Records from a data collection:
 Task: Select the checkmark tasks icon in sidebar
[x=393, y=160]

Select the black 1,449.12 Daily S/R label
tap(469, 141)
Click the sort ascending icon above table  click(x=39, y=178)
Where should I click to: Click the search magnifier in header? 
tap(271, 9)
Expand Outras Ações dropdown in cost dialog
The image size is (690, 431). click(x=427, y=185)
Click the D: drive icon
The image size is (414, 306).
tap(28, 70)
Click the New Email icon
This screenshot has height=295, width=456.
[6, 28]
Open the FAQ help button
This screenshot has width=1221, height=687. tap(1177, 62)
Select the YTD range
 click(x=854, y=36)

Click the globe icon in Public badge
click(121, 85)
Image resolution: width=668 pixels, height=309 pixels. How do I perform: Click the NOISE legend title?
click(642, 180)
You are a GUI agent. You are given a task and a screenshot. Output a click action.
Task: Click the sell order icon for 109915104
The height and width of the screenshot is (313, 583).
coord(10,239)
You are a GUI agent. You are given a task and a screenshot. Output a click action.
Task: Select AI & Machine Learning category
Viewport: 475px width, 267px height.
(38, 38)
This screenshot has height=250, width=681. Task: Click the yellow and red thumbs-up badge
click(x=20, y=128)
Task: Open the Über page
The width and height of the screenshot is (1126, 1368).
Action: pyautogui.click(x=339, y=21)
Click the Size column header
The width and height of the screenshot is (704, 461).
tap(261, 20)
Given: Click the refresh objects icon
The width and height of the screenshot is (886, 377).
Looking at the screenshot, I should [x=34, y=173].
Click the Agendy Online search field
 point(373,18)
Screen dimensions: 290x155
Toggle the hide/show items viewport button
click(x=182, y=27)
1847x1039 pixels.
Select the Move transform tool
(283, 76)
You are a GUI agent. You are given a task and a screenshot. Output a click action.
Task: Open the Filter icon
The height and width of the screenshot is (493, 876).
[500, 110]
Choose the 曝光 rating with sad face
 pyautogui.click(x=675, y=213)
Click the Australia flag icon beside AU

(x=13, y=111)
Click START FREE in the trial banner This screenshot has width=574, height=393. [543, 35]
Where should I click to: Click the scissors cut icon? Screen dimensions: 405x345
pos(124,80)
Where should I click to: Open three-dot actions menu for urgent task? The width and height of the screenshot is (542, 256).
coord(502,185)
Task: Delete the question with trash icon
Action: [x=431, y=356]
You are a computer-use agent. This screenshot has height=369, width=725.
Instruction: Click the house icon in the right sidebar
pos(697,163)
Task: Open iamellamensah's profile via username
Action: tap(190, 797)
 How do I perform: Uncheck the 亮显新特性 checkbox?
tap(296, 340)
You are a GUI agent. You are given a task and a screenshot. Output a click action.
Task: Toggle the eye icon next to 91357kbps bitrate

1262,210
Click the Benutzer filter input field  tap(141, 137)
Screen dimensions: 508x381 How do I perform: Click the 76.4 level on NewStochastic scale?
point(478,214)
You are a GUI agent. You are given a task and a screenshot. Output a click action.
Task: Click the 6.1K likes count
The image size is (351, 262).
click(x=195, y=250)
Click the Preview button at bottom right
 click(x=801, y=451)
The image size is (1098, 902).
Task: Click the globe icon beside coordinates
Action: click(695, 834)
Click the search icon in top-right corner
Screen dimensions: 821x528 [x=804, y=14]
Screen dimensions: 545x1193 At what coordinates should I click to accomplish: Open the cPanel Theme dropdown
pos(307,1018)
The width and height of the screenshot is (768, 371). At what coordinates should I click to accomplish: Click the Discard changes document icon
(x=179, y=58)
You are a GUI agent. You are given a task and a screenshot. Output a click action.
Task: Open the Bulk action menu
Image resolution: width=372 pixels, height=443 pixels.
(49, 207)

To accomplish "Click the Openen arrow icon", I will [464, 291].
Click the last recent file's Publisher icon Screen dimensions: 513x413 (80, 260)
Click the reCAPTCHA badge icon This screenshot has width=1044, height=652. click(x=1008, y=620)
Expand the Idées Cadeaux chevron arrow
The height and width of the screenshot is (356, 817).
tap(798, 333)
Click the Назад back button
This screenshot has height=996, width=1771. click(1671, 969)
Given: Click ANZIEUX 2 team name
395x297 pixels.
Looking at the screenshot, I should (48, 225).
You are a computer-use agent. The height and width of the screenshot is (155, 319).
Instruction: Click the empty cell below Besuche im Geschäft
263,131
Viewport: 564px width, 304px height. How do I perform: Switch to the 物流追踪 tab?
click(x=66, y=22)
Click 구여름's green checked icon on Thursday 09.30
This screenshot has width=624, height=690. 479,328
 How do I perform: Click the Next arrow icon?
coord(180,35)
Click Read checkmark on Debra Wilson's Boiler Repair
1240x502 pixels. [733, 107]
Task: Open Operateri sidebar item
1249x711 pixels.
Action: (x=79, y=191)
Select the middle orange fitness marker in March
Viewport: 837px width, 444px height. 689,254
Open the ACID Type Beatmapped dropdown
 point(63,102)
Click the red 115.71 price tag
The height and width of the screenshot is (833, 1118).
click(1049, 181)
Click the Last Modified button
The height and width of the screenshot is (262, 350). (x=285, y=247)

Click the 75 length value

> **INSTRUCTIONS TO FOLLOW**: Produce a word-for-word copy of all the entries above.

> **THE ANSWER**:
 Task: Select the checkmark tasks icon in sidebar
[x=393, y=160]

Select the black 1,449.12 Daily S/R label
tap(469, 141)
Click the sort ascending icon above table  click(x=39, y=178)
Where should I click to: Click the search magnifier in header? 
tap(271, 9)
Expand Outras Ações dropdown in cost dialog
The image size is (690, 431). click(x=427, y=185)
Click the D: drive icon
The image size is (414, 306).
tap(28, 70)
Click the New Email icon
This screenshot has height=295, width=456.
[6, 28]
Open the FAQ help button
This screenshot has width=1221, height=687. tap(1177, 62)
Select the YTD range
 click(x=854, y=36)

Click the globe icon in Public badge
click(121, 85)
Image resolution: width=668 pixels, height=309 pixels. How do I perform: Click the NOISE legend title?
click(642, 180)
You are a GUI agent. You are given a task and a screenshot. Output a click action.
Task: Click the sell order icon for 109915104
The height and width of the screenshot is (313, 583).
coord(10,239)
You are a GUI agent. You are given a task and a screenshot. Output a click action.
Task: Select AI & Machine Learning category
Viewport: 475px width, 267px height.
(38, 38)
This screenshot has height=250, width=681. Task: Click the yellow and red thumbs-up badge
click(x=20, y=128)
Task: Open the Über page
The width and height of the screenshot is (1126, 1368).
Action: pyautogui.click(x=339, y=21)
Click the Size column header
The width and height of the screenshot is (704, 461).
tap(261, 20)
Given: Click the refresh objects icon
The width and height of the screenshot is (886, 377).
Looking at the screenshot, I should [x=34, y=173].
Click the Agendy Online search field
 point(373,18)
Screen dimensions: 290x155
Toggle the hide/show items viewport button
click(x=182, y=27)
1847x1039 pixels.
Select the Move transform tool
(283, 76)
You are a GUI agent. You are given a task and a screenshot. Output a click action.
Task: Open the Filter icon
The height and width of the screenshot is (493, 876).
[500, 110]
Choose the 曝光 rating with sad face
 pyautogui.click(x=675, y=213)
Click the Australia flag icon beside AU

(x=13, y=111)
Click START FREE in the trial banner This screenshot has width=574, height=393. [543, 35]
Where should I click to: Click the scissors cut icon? Screen dimensions: 405x345
pos(124,80)
Where should I click to: Open three-dot actions menu for urgent task? The width and height of the screenshot is (542, 256).
coord(502,185)
Task: Delete the question with trash icon
Action: [x=431, y=356]
You are a computer-use agent. This screenshot has height=369, width=725.
Instruction: Click the house icon in the right sidebar
pos(697,163)
Task: Open iamellamensah's profile via username
Action: tap(190, 797)
 How do I perform: Uncheck the 亮显新特性 checkbox?
tap(296, 340)
You are a GUI agent. You are given a task and a screenshot. Output a click action.
Task: Toggle the eye icon next to 91357kbps bitrate

1262,210
Click the Benutzer filter input field  tap(141, 137)
Screen dimensions: 508x381 How do I perform: Click the 76.4 level on NewStochastic scale?
point(478,214)
You are a GUI agent. You are given a task and a screenshot. Output a click action.
Task: Click the 6.1K likes count
The image size is (351, 262).
click(x=195, y=250)
Click the Preview button at bottom right
 click(x=801, y=451)
The image size is (1098, 902).
Task: Click the globe icon beside coordinates
Action: click(695, 834)
Click the search icon in top-right corner
Screen dimensions: 821x528 [x=804, y=14]
Screen dimensions: 545x1193 At what coordinates should I click to accomplish: Open the cPanel Theme dropdown
pos(307,1018)
The width and height of the screenshot is (768, 371). At what coordinates should I click to accomplish: Click the Discard changes document icon
(x=179, y=58)
You are a GUI agent. You are given a task and a screenshot. Output a click action.
Task: Open the Bulk action menu
Image resolution: width=372 pixels, height=443 pixels.
(49, 207)

To accomplish "Click the Openen arrow icon", I will [464, 291].
Click the last recent file's Publisher icon Screen dimensions: 513x413 (80, 260)
Click the reCAPTCHA badge icon This screenshot has width=1044, height=652. click(x=1008, y=620)
Expand the Idées Cadeaux chevron arrow
The height and width of the screenshot is (356, 817).
tap(798, 333)
Click the Назад back button
This screenshot has height=996, width=1771. click(1671, 969)
Given: Click ANZIEUX 2 team name
395x297 pixels.
Looking at the screenshot, I should (48, 225).
You are a computer-use agent. The height and width of the screenshot is (155, 319).
Instruction: Click the empty cell below Besuche im Geschäft
263,131
Viewport: 564px width, 304px height. How do I perform: Switch to the 物流追踪 tab?
click(x=66, y=22)
Click 구여름's green checked icon on Thursday 09.30
This screenshot has width=624, height=690. 479,328
 How do I perform: Click the Next arrow icon?
coord(180,35)
Click Read checkmark on Debra Wilson's Boiler Repair
1240x502 pixels. [733, 107]
Task: Open Operateri sidebar item
1249x711 pixels.
Action: (x=79, y=191)
Select the middle orange fitness marker in March
Viewport: 837px width, 444px height. 689,254
Open the ACID Type Beatmapped dropdown
 point(63,102)
Click the red 115.71 price tag
The height and width of the screenshot is (833, 1118).
click(1049, 181)
Click the Last Modified button
The height and width of the screenshot is (262, 350). (x=285, y=247)

Click the 75 length value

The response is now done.